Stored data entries

BEGIN

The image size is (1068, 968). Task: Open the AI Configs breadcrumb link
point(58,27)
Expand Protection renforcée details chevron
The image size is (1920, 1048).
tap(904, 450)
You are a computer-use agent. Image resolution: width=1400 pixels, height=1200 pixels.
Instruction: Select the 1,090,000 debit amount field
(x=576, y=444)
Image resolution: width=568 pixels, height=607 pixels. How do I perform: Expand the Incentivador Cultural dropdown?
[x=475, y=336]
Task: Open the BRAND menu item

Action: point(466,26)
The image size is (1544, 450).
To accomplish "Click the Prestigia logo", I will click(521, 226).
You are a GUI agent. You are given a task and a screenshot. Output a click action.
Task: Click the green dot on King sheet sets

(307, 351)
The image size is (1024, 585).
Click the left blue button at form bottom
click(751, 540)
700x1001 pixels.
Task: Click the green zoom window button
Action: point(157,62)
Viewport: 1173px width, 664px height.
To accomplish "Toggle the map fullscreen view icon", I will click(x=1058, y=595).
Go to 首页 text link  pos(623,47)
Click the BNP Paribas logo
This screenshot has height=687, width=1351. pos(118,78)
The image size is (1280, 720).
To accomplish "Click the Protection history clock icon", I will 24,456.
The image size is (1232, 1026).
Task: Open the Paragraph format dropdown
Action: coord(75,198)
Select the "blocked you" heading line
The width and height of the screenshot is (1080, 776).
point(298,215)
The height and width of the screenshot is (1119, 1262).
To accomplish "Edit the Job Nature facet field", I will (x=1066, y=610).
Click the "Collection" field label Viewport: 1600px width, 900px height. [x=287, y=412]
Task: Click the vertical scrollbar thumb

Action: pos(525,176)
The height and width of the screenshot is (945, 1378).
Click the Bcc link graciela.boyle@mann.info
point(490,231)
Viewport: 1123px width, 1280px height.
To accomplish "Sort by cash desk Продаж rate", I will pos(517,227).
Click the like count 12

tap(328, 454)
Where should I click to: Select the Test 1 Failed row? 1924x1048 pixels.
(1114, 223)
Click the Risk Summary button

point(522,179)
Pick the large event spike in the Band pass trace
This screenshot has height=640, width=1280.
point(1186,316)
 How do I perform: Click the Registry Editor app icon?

END

* **ABOUT THIS EXERCISE**:
Wherever "agent" turns up in the records, copy the whole line.

* **ANSWER FOR THE TASK**:
You are a computer-use agent. Image resolution: width=1400 pixels, height=1200 pixels.
You are a GUI agent. You are given a task and a screenshot. Output a click action.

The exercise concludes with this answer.